# Binance Open Data lab

[Binance Open Data](https://github.com/binance/binance-public-data/#klines) and analyze it.

### Stet 1. Download data 

Downloading __1-minute candles__ for `BTC/USDT` and `BTC/UDSC` using `bash` or `powershell` scripts:

In [None]:
#!/bin/sh

# create dir for data
!mkdir ../data

# download data using GET request
!wget -N -P ../data https://data.binance.vision/data/spot/daily/klines/BTCUSDT/1m/BTCUSDT-1m-2022-06-21.zip
!wget -N -P../data https://data.binance.vision/data/spot/daily/klines/BTCUSDC/1m/BTCUSDC-1m-2022-06-21.zip

# unzip
!unzip -o -d ../data ../data/BTCUSDT-1m-2022-06-21.zip 
!unzip -o -d ../data ../data/BTCUSDC-1m-2022-06-21.zip

### Step 2: Import data to Dataframe 

Import packages for data analysis:

In [None]:
import numpy as np
import pandas as pd

import httpx

from datetime import datetime

Import data from CSV file to Pandas DataFrame:

In [None]:
def get_data(pair: str) -> pd.DataFrame:
    return pd.read_csv(f'../data/{pair}-1m-2022-06-21.csv', header = None)

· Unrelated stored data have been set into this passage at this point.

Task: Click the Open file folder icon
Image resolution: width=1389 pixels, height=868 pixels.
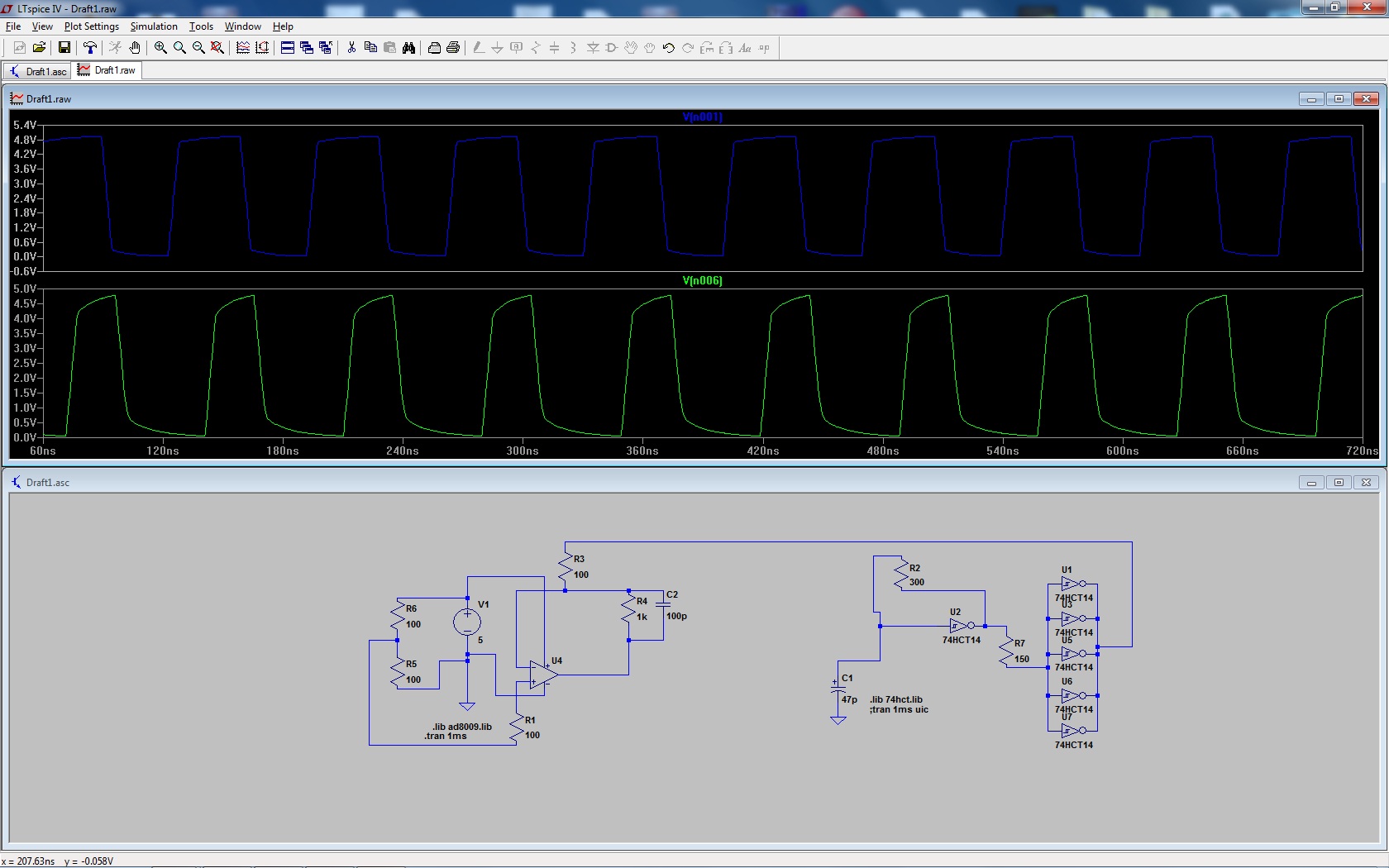Action: coord(39,48)
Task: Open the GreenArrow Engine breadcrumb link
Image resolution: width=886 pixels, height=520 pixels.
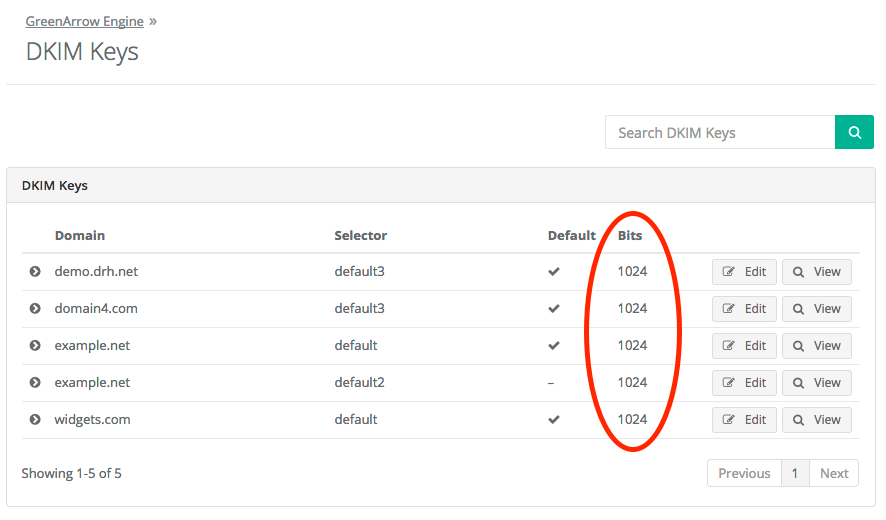Action: pos(85,21)

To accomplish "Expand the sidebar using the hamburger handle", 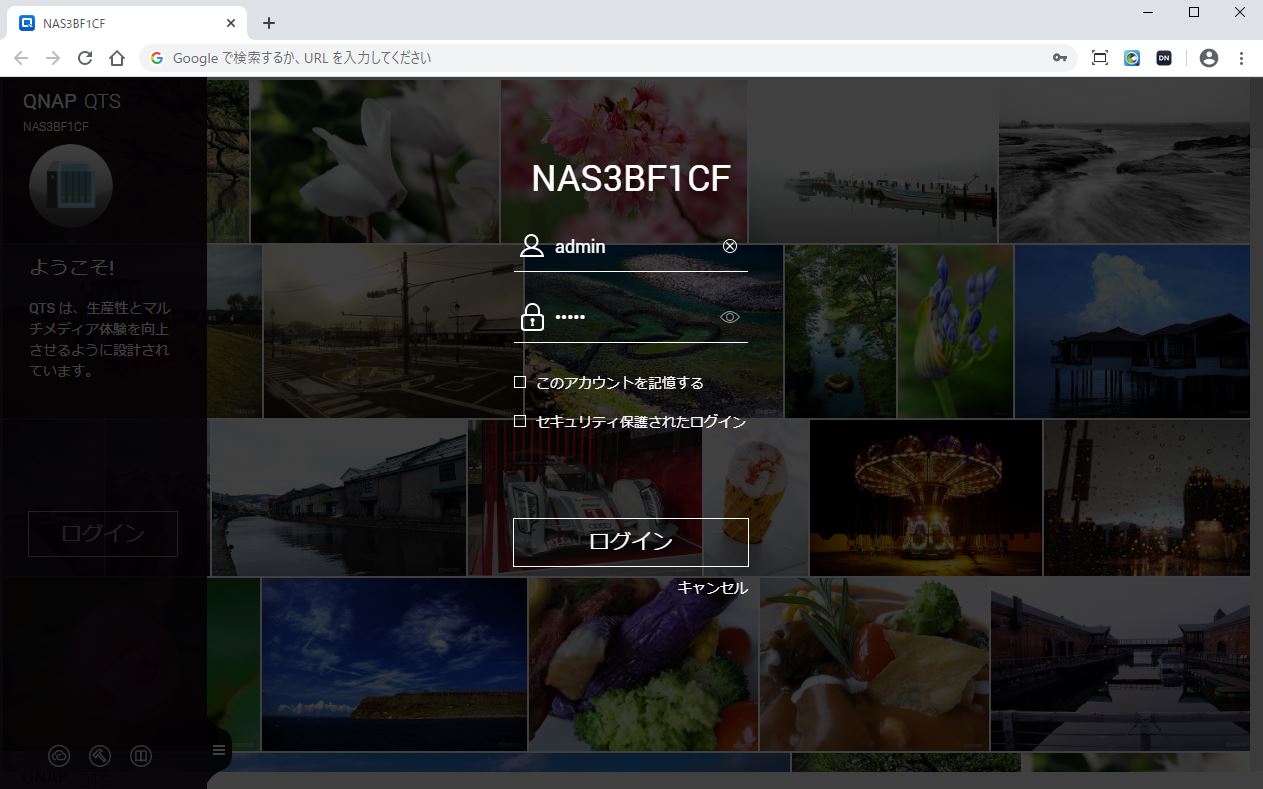I will [219, 750].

btcusdt_df = get_data('BTCUSDT')
btcusdt_df.head()

Set names to columns:

In [None]:
def set_column_names(df: pd.DataFrame) -> pd.DataFrame:
    column_names_mapping = {
        0: 'Open_time',
        1: 'Open',
        2: 'High',
        3: 'Low',
        4: 'Close',
        5: 'Volume',
        6: 'Close_time',
        7: 'Quote_asset_volume',
        8: 'Number_of_trades',
        9: 'Taker_buy_base_asset_volume',
        10: 'Taker_buy_quote_asset_volume',
        11: 'Ignore'
        }
    return df.rename(columns=column_names_mapping)

btcusdt_df = set_column_names(btcusdt_df)
btcusdt_df.head()

Convert timestamp to human-readable date and time format:

In [None]:
btcusdt_df['Open_time'] = btcusdt_df.iloc[:, 0].apply(lambda t: datetime.fromtimestamp(t/1000))
btcusdt_df['Close_time'] = btcusdt_df.iloc[:, 6].apply(lambda t: datetime.fromtimestamp(t/1000))

btcusdt_df.head()

Let's take a look at _Descriptive statistics_ (min, mean, max, standard deviation):

In [None]:
btcusdt_df.describe(datetime_is_numeric=True)

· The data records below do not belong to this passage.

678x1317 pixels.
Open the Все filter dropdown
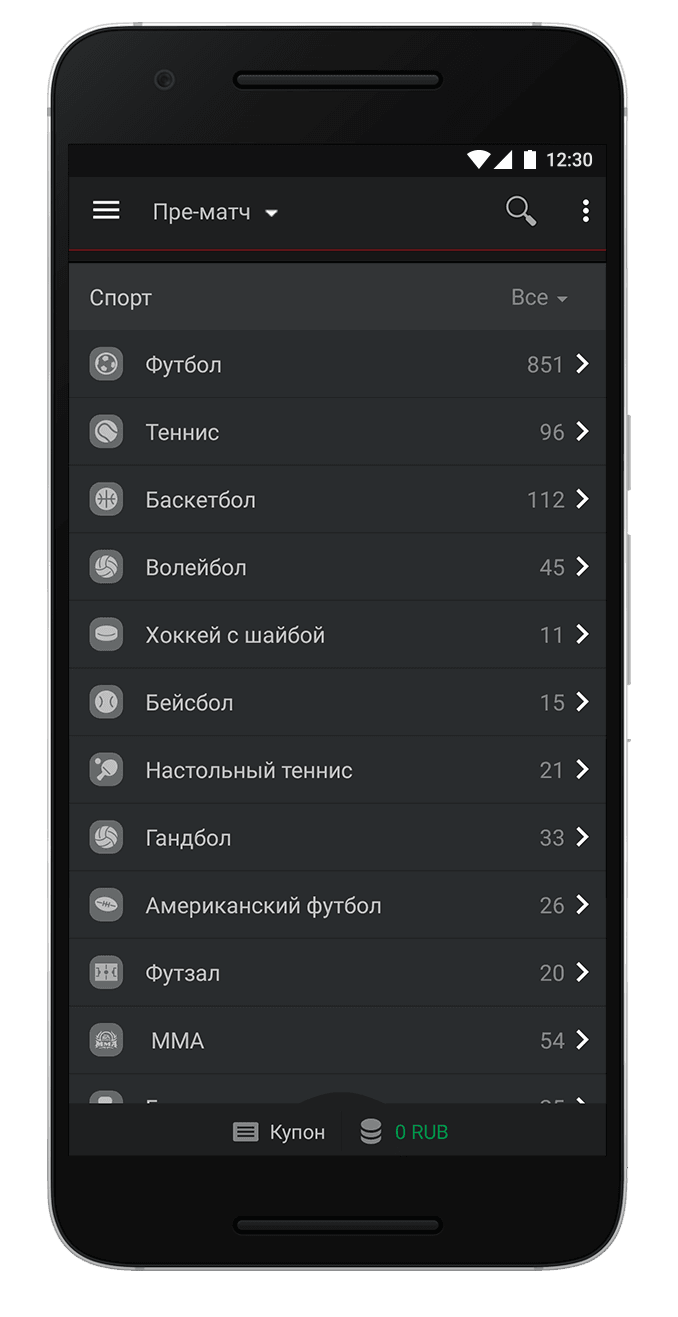click(x=539, y=298)
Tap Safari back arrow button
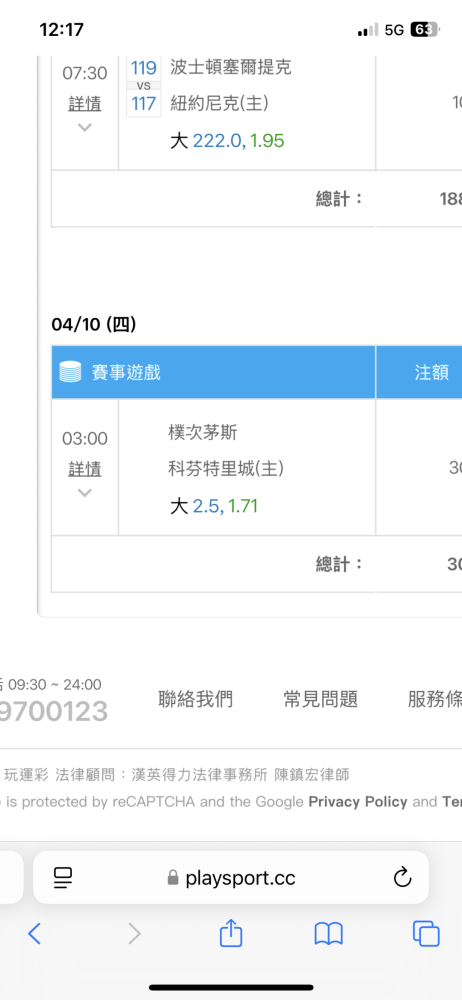 pyautogui.click(x=34, y=934)
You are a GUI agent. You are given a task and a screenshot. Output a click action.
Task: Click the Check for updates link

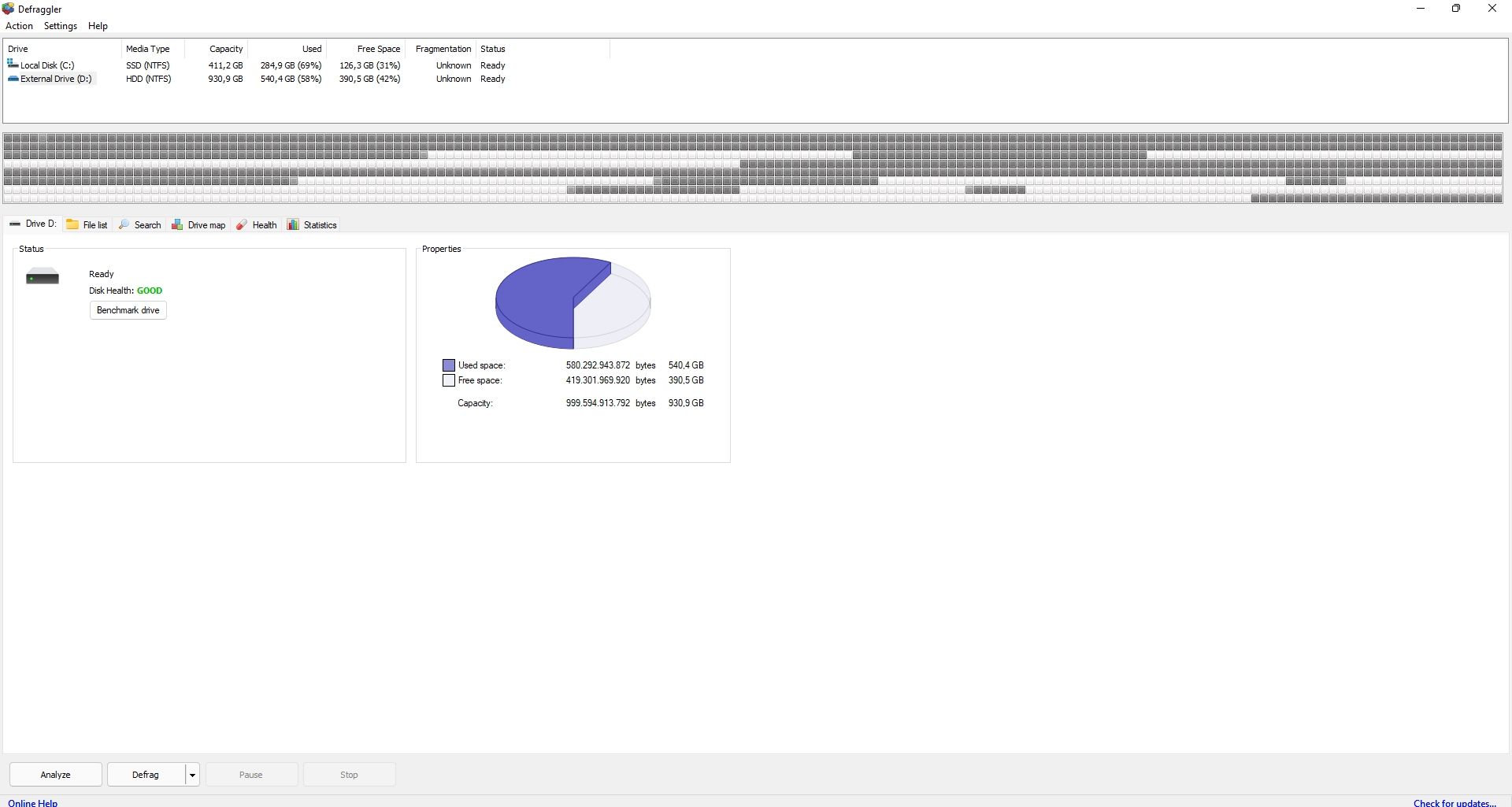click(1454, 802)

### Step 2: Transform data

Calculate __1-hour OHLCV__ candles:

In [None]:
def calculate_ohclv(df: pd.DataFrame) -> pd.DataFrame:
    df['hour'] = df['Close_time'].apply(lambda t: t.hour)

    return (
        df
            .groupby(['hour'])
            .agg(
                {
                    'Open': 'first',
                    'High': max,
                    'Low': min,
                    'Close': 'last',
                    'Volume': sum,
                    'Close_time': max
                }
            )
            .reset_index()
            .drop(columns=['hour'])
        )

btcusdt_1h_df = calculate_ohclv(btcusdt_df)

btcusdt_1h_df

Data validation is very important. Let's write domain-driven asserts:

In [None]:
assert(
    isinstance(btcusdt_1h_df, pd.DataFrame)
    and btcusdt_1h_df.shape == (24, 6)
    and not btcusdt_1h_df.isnull().any().any()
    and btcusdt_1h_df.iloc[:, 0:5].ge(0).all().all()
    )

### Step 3: Expand the dataset with information about `BTC/USDC` 

Download `BTC/USDC` 1-minute candles and transform it to 1-hour candles:

In [None]:
btcusdc_df = get_data('BTCUSDC')  # download data
btcusdc_df = set_column_names(btcusdc_df)  # set column names
btcusdc_df['Close_time'] = btcusdc_df.iloc[:, 6].apply(lambda t: datetime.fromtimestamp(t/1000))  # convert timestamp to date+time

btcusdc_1h_df = calculate_ohclv(btcusdc_df)  # calculate 1h OHCLV candles
btcusdc_1h_df

Join altogether:

In [None]:
btcusdt_1h_df['pair'] = 'BTC-USDT'
btcusdc_1h_df['pair'] = 'BTC-USDC'

# Join datasets
candles_1h_df = pd.concat([btcusdt_1h_df, btcusdc_1h_df])

# Validate result
assert(
    isinstance(candles_1h_df, pd.DataFrame)
    and candles_1h_df.shape == (48, 7)
    and (candles_1h_df['pair'].unique() == ['BTC-USDT', 'BTC-USDC']).all()
)

# Sort output by Close_time
candles_1h_df.sort_values('Close_time')